April 27, 2007 MLS Toronto FC--BMO field (from Globe and Mail)

POSTED ON: 27/04/07
Brunt: BMO Field offers a true home for soccer
From Saturday's Globe and Mail

The last time a field made this much difference, the spectral Shoeless Joe was stepping out of the corn.

Often, too much is made of the places where professional sports franchises carry out their business. Occasionally, there's novelty value in a new address, sometimes a period of mourning follows the abandonment of a shrine, and there's no denying paying customers notice the amenities, or the lack thereof.

But when was the last time in sports that it was really all about the surroundings, the way it is with the unveiling of BMO Field Saturday afternoon? The opening of Camden Yards in Baltimore?

There are plenty of people who lament the passing of the Montreal Forum and Maple Leaf Gardens, but who understood the time had come to move on. When the Montreal Expos moved from Jarry Park to the Olympic Stadium, the Toronto Blue Jays from the Ex to the SkyDome, the old digs were regarded as quaint but inadequate, the new as wonders of the sporting world.

In all of those cases, fan allegiances carried over without missing a beat, at least in the short term. And these days, the very notion that a building or a ballpark might in itself be an attraction has been pretty much eliminated by all of the rinks and faux-old baseball stadiums with sushi stands and microbrews — it's all good, and it's all pretty much the same.

The difference here and now is that, more than a game, more than a team or a league, what's luring so many is the possibility of an experience they've never been able to enjoy this close to home.
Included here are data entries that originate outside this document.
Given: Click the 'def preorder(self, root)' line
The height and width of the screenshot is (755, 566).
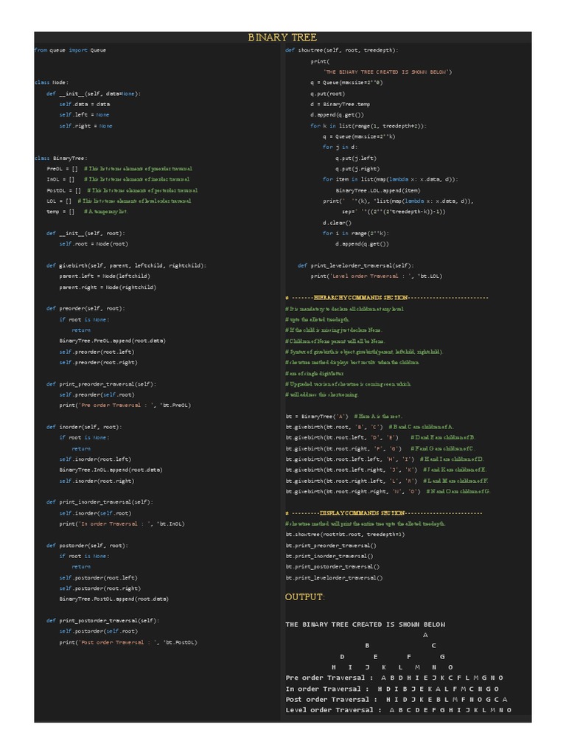Looking at the screenshot, I should click(x=85, y=308).
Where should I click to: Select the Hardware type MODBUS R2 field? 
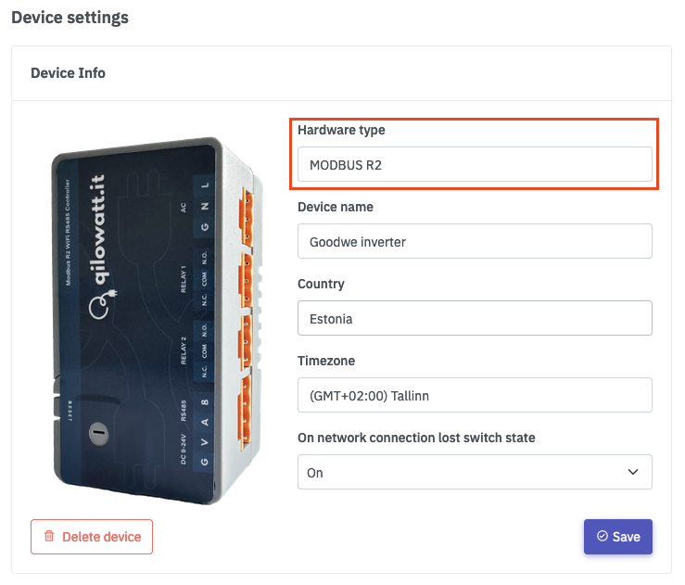pos(475,165)
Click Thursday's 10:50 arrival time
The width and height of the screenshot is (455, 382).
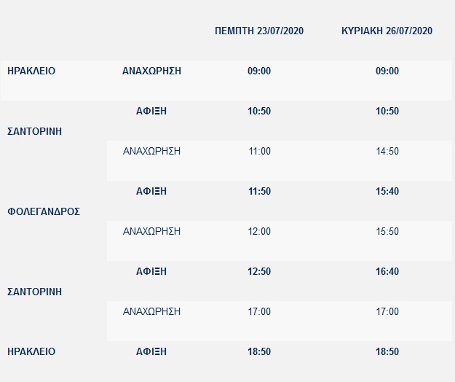(259, 112)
BMO Field is located very close to where Exhibition Stadium once stood on the Toronto waterfront. Walking around the place, empty, it's been impossible to get a true sense of what it might or might not be like, full. These certainly aren't palatial digs. The stadium betrays the fact that it was built relatively cheaply. Compared even with the future home of David Beckham, the Home Depot Center in Carson, Calif., the Toronto stadium seems a bit spartan.

The point is, though, that this is a soccer (all right, fine … football) stadium, not something else masquerading as one, and that the excitement around the arrival of Toronto FC has more to do with that than with the team, its players or Major League Soccer. (Given FC's sad-sack start to the season — 0-3 and no goals scored — that's a good thing for the owners.) It's been a surprise to many how well the franchise has done selling tickets, capping its season subscribers at 14,000 in a 19,500-seat building, with the real possibility of selling out every game in this inaugural year. But it's not really so shocking if you understand the audience into which they've tapped.

This isn't, by and large, the Old World football crowd. It isn't the gang who turn up their noses at anything less than the Premiership or Serie A. These are people whose kids probably play, who have tuned into the world game on television in a way that was impossible during the days when the North American Soccer League was trying and failing to grab a permanent foothold in the continent. They watch games from England and Italy and Spain, Germany and Mexico and South America. They get swept up in the tournaments at World Cup time and during the European championships, and religiously follow the Champions League.

What they see watching those games is not just the very best skill that the sport has to offer, but those great stadiums filled with singing, chanting fans, an atmosphere that seems so alive, so organic compared with the packaged sports entertainment assault that has become the norm.

They'll be trooping out Saturday afternoon to (aside from the zealots) watch a bunch of players they don't really know, in a league they don't really follow. But that won't matter, just so long as they feel a part of something, as long as that steel and plastic, filled with fans, gives just a little taste of what its like to sit in Stamford Bridge or the San Siro.

The intimacy of the surrounding will deliver some of that, the very fact that the game is being played not in a converted this or a too-big that, but in its own, boutique ballpark.

More important, though, is what is going to have to come from the ground up, from the supporters themselves, so eager to be part of something just a little bit different from the sea of silent dark suits on hockey nights at the Air Canada Centre.

Maybe it's a chicken-and-egg proposition. But for Toronto FC to be successful over the long haul, the sound, the feel and the place have to come before there's a product on the field worth singing about.